_Exercise goal:_ Lift out, unaltered, the lines of the material below between the line holding "Click headphone cue icon on Snare channel 6" and the line holding "Image resolution: width=783", counting both.

_Data excerpts:_
──────

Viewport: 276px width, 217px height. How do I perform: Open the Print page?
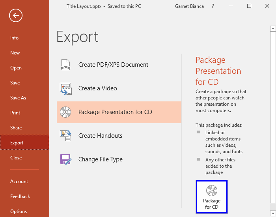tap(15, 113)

──────

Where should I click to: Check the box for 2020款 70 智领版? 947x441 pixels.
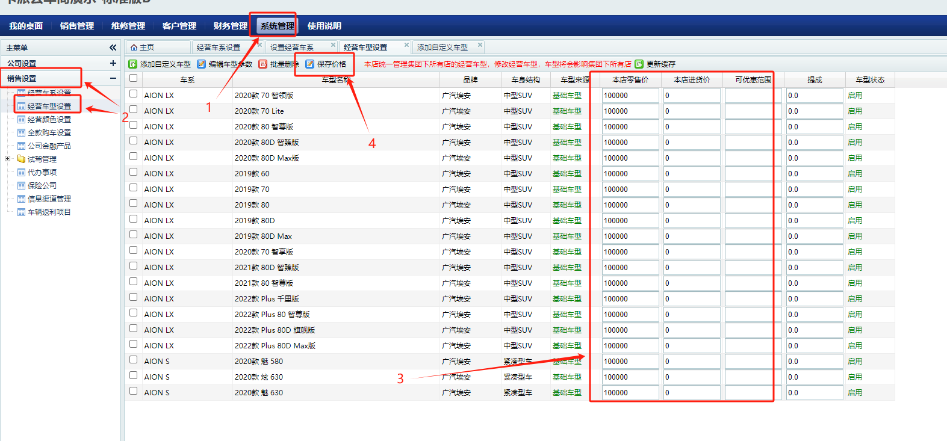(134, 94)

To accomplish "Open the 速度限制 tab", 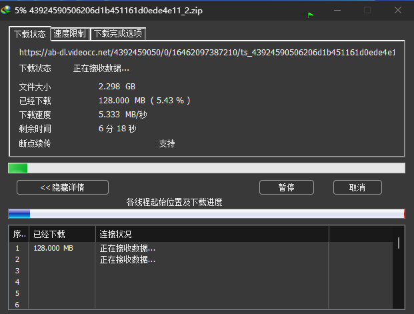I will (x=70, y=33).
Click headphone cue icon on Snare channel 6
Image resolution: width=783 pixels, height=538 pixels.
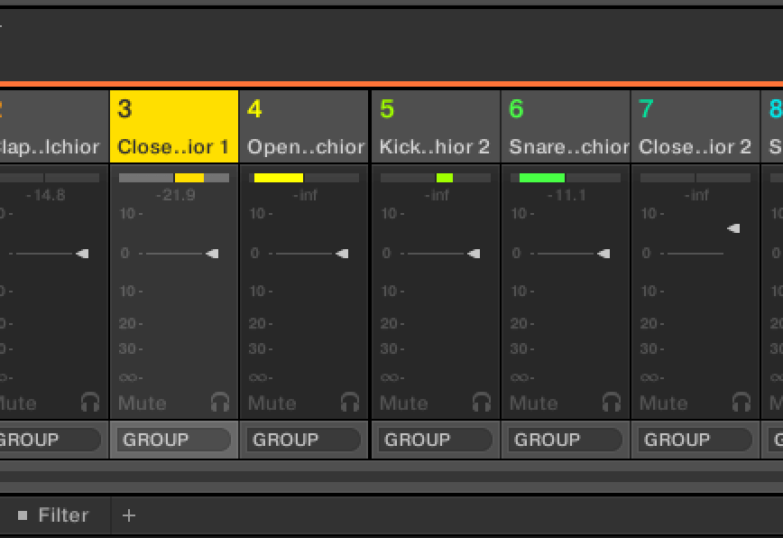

──────

_Result for this task:_
Click headphone cue icon on Snare channel 6
Image resolution: width=783 pixels, height=538 pixels.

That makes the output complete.